### Texto extraído
►

EXAME NACIONAL DE CURSOS
Rogério Tomaz Jr. (*)
Alguns professores de Comunicação ? especialmente os que têm o poder de estabelecer o que os cursos desta área, no país inteiro, devem considerar como obrigatório para constar em seus projetos pedagógicos ? costumam se referir ao boicote ao Provão do MEC como um ato de covardia.
O objetivo, com este rótulo, é deslocar o foco da questão, retirando-o de sua origem e colocando-o em suas conseqüências. É o mesmo que dizer que o ensino superior deve ser privatizado, pois a maioria dos que chegam a esse "clube" tem condições de pagar o "serviço". É uma estratégia bem simples: ignora-se o processo e o conjunto de fatores que compõem o quadro, para então se proceder tranqüilamente com a sua varredura, eliminando de vez a realidade anterior, inadequada a quem detém a hegemonia.

◄

Linhas sobre a localização dos alvos:
►

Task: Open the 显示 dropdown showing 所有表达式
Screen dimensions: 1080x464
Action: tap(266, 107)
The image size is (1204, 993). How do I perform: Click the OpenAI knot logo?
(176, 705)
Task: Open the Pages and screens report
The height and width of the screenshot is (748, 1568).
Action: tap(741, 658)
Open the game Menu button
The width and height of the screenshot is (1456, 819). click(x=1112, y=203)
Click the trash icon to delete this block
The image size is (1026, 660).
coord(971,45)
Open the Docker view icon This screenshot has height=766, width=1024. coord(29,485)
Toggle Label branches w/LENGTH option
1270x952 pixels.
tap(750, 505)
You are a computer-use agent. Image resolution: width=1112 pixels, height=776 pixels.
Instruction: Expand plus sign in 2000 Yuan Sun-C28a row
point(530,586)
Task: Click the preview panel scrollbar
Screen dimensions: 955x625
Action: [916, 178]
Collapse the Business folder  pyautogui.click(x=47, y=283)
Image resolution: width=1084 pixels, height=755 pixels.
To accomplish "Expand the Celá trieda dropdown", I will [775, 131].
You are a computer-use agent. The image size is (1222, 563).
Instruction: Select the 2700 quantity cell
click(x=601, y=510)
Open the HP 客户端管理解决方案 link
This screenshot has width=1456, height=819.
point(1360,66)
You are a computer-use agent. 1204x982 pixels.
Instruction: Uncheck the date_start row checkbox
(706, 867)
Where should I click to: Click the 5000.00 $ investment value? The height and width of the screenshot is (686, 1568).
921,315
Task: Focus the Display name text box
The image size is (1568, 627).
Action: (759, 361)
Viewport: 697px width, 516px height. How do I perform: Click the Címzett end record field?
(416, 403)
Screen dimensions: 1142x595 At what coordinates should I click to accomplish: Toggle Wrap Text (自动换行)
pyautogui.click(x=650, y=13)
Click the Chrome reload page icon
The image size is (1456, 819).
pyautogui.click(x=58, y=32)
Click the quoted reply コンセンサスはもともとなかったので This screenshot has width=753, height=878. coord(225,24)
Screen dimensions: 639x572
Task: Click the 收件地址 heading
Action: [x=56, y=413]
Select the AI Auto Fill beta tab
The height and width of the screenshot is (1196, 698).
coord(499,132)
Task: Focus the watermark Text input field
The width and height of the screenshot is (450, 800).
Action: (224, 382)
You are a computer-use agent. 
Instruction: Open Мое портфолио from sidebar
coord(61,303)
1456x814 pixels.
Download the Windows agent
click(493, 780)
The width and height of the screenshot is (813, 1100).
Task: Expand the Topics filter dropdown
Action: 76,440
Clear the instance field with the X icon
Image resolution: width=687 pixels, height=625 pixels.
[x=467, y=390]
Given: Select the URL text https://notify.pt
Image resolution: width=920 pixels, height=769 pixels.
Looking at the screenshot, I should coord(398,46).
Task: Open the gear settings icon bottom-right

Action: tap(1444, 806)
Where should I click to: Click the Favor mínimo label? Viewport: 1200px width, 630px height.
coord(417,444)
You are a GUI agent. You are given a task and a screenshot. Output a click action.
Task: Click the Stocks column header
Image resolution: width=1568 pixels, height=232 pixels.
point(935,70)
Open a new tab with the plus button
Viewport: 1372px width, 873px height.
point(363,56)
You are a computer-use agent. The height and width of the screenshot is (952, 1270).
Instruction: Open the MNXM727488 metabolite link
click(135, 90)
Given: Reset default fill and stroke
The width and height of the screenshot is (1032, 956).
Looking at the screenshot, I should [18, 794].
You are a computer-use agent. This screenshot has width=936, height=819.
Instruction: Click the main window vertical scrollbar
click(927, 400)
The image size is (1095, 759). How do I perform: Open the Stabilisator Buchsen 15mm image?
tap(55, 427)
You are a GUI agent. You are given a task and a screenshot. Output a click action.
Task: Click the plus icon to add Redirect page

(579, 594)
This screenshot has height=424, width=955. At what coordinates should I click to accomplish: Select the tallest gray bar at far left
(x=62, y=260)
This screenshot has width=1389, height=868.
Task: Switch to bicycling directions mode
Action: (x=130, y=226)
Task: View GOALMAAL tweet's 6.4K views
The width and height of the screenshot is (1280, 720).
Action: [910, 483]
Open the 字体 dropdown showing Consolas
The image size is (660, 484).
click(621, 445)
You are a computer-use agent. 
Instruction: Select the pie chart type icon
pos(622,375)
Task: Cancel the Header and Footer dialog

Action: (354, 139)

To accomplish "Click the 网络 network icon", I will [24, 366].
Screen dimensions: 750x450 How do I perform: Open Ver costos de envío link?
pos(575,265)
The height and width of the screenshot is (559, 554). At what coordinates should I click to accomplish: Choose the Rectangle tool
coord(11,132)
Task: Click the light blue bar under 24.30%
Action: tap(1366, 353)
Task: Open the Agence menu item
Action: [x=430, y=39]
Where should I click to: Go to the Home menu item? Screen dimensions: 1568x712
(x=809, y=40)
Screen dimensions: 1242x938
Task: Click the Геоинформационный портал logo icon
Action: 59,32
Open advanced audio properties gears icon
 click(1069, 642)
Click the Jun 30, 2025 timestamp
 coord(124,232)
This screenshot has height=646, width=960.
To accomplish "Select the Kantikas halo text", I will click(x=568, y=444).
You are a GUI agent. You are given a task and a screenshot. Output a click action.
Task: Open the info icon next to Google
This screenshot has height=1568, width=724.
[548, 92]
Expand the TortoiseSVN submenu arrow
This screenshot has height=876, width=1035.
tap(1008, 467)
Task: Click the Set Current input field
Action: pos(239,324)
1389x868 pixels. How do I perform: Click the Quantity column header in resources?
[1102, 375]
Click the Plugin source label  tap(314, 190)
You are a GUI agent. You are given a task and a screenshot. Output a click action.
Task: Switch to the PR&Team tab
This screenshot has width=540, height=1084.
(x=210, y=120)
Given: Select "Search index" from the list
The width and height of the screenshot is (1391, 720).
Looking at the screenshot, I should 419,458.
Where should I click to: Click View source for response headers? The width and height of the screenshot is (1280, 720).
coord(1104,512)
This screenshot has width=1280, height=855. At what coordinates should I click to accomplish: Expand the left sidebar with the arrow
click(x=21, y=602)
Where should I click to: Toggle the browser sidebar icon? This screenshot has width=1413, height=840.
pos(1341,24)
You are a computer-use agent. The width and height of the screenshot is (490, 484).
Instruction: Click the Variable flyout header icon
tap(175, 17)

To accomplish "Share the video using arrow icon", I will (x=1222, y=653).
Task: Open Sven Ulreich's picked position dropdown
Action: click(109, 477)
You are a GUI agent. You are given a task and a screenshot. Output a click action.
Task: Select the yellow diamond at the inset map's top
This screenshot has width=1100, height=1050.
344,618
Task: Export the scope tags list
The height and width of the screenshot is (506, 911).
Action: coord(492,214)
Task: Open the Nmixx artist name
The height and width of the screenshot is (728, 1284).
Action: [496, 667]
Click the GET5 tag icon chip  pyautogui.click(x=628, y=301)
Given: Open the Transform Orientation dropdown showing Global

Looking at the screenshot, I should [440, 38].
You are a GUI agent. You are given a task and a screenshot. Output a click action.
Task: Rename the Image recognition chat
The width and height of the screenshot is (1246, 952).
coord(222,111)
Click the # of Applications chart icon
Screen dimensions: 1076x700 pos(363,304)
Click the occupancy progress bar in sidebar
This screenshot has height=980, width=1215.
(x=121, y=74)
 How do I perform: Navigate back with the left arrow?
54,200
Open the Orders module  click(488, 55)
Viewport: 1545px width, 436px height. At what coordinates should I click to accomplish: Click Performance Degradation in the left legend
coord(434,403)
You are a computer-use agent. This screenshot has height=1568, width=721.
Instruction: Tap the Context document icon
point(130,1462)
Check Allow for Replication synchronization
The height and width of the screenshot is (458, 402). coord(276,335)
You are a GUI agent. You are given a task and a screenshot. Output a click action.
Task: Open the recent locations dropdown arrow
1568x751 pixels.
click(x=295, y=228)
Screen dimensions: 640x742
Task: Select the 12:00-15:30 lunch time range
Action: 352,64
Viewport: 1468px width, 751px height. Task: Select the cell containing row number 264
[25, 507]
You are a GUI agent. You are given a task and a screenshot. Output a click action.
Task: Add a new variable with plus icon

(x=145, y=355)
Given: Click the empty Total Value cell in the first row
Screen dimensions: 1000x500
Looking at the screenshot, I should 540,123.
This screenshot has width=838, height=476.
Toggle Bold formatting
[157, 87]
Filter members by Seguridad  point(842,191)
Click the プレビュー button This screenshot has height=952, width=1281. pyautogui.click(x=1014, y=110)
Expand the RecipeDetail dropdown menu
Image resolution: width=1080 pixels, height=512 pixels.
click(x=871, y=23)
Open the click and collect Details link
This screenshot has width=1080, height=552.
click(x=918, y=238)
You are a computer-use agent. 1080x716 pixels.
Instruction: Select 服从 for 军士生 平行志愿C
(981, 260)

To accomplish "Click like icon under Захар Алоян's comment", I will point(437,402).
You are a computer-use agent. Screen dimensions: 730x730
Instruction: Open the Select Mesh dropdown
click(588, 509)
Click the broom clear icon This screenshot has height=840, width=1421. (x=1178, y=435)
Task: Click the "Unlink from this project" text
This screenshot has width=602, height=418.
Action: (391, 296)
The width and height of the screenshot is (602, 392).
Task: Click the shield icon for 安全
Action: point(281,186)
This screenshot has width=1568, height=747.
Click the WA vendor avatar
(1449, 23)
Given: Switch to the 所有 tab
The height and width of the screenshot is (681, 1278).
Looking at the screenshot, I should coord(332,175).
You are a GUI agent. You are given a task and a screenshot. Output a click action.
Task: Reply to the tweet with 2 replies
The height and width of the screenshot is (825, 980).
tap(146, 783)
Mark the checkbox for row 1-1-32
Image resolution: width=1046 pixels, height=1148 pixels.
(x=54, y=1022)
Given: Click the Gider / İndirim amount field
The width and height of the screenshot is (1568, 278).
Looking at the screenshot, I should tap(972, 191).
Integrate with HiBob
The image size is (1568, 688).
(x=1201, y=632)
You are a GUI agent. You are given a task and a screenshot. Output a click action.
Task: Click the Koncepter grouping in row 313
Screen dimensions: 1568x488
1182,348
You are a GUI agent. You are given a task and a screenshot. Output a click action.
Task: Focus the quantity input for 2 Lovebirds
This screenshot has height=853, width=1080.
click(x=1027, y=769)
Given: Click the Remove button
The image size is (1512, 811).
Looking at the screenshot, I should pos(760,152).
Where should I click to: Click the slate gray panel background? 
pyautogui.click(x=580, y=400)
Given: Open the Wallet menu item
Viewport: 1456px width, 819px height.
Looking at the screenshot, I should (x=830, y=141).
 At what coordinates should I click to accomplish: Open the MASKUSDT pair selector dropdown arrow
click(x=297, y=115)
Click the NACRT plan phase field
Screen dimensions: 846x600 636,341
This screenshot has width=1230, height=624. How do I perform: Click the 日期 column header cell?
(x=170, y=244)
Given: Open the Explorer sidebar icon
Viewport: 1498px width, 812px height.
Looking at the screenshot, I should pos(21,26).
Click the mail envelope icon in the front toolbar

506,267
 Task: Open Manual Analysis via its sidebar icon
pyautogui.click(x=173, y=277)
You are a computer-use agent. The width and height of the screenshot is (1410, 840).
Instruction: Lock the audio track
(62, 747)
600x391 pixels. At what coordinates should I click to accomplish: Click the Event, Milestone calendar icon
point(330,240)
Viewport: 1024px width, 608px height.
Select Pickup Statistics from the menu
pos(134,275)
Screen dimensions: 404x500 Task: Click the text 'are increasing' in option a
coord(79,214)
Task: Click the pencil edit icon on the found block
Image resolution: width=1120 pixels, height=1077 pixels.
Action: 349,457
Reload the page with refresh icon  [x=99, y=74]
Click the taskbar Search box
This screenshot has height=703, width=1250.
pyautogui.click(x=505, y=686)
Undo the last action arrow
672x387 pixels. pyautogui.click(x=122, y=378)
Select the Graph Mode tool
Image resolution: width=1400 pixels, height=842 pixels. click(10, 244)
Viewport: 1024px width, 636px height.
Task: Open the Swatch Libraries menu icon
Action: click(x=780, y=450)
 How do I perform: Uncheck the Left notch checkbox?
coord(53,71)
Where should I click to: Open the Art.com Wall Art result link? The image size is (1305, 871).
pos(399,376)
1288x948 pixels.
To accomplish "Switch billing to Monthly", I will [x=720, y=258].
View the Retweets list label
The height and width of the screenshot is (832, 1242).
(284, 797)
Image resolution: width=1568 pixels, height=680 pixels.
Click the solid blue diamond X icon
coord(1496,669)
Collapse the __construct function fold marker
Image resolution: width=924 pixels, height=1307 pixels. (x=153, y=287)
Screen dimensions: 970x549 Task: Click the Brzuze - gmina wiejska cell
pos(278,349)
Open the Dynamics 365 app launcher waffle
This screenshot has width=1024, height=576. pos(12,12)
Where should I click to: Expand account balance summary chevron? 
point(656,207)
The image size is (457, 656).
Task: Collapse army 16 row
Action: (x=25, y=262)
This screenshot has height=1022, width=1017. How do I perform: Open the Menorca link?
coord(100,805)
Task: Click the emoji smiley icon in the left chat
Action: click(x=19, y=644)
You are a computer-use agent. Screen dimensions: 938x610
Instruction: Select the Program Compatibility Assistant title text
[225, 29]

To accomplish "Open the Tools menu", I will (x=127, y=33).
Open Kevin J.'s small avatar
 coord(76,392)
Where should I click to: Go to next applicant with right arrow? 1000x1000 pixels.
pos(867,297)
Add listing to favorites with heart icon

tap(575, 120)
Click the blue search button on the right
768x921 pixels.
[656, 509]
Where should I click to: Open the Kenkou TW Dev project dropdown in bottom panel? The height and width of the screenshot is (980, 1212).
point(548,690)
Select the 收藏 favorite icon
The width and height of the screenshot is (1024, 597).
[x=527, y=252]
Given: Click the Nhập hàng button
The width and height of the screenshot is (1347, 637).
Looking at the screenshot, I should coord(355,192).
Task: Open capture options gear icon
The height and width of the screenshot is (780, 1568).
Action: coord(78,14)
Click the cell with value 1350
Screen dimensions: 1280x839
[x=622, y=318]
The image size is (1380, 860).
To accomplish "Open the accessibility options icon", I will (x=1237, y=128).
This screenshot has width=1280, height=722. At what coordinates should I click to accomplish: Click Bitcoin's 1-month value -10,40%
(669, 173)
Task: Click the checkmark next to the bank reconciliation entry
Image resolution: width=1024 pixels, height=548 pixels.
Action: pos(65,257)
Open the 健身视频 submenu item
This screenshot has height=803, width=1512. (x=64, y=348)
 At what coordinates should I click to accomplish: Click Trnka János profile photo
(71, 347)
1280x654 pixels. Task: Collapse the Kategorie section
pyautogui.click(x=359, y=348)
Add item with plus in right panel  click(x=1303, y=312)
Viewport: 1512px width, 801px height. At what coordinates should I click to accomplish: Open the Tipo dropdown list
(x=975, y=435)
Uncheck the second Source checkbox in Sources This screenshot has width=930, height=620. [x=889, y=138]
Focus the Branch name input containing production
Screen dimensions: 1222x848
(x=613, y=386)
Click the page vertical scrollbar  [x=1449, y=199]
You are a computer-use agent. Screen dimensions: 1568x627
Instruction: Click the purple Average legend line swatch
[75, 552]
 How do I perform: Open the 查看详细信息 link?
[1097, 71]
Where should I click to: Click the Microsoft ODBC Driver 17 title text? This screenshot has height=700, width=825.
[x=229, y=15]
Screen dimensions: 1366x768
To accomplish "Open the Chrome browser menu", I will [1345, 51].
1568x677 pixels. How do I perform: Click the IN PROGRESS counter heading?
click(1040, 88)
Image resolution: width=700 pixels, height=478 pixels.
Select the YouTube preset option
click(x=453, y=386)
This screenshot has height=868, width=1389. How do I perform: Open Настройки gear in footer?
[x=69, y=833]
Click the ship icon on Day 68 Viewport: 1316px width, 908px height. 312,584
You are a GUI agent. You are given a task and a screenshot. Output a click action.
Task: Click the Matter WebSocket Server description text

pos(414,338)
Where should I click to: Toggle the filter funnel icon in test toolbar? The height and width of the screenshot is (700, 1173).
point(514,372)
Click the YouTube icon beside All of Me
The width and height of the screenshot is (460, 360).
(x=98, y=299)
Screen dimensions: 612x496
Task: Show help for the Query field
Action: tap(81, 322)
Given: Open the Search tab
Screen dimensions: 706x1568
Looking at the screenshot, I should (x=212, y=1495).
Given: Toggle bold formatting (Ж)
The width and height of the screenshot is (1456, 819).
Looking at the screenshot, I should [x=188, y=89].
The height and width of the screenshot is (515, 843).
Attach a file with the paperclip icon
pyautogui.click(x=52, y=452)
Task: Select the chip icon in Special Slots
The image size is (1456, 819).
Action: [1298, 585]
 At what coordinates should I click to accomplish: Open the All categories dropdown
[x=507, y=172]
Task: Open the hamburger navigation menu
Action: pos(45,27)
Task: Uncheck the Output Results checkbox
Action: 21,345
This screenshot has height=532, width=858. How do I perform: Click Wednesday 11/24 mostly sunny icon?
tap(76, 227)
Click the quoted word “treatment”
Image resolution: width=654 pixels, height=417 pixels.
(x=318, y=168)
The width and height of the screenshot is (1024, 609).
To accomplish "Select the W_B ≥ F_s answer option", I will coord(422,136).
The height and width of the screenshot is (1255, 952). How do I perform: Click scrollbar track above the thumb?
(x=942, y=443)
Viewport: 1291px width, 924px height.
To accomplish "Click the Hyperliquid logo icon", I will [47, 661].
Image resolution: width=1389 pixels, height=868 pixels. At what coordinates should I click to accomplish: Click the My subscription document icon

◄

### Tarefas propostas
**a.** Reproduza fielmente o trecho do texto sobre o boicote ao Provão que começa em "EXAME NACIONAL DE" e termina em "ato de covardia.".
**b.** Transcreva, sem qualquer alteração, as linhas sobre a localização dos alvos, começando pela linha que contém "Click the taskbar Search box" e terminando na linha que contém "This screenshot has width=1024, height=576.", ambas incluídas.

### Respostas por tarefa
**a.**
EXAME NACIONAL DE CURSOS
Rogério Tomaz Jr. (*)
Alguns professores de Comunicação ? especialmente os que têm o poder de estabelecer o que os cursos desta área, no país inteiro, devem considerar como obrigatório para constar em seus projetos pedagógicos ? costumam se referir ao boicote ao Provão do MEC como um ato de covardia.

**b.**
Click the taskbar Search box
This screenshot has height=703, width=1250.
pyautogui.click(x=505, y=686)
Undo the last action arrow
672x387 pixels. pyautogui.click(x=122, y=378)
Select the Graph Mode tool
Image resolution: width=1400 pixels, height=842 pixels. click(10, 244)
Viewport: 1024px width, 636px height.
Task: Open the Swatch Libraries menu icon
Action: click(x=780, y=450)
 How do I perform: Uncheck the Left notch checkbox?
coord(53,71)
Where should I click to: Open the Art.com Wall Art result link? The image size is (1305, 871).
pos(399,376)
1288x948 pixels.
To accomplish "Switch billing to Monthly", I will [x=720, y=258].
View the Retweets list label
The height and width of the screenshot is (832, 1242).
(284, 797)
Image resolution: width=1568 pixels, height=680 pixels.
Click the solid blue diamond X icon
coord(1496,669)
Collapse the __construct function fold marker
Image resolution: width=924 pixels, height=1307 pixels. (x=153, y=287)
Screen dimensions: 970x549 Task: Click the Brzuze - gmina wiejska cell
pos(278,349)
Open the Dynamics 365 app launcher waffle
This screenshot has width=1024, height=576. pos(12,12)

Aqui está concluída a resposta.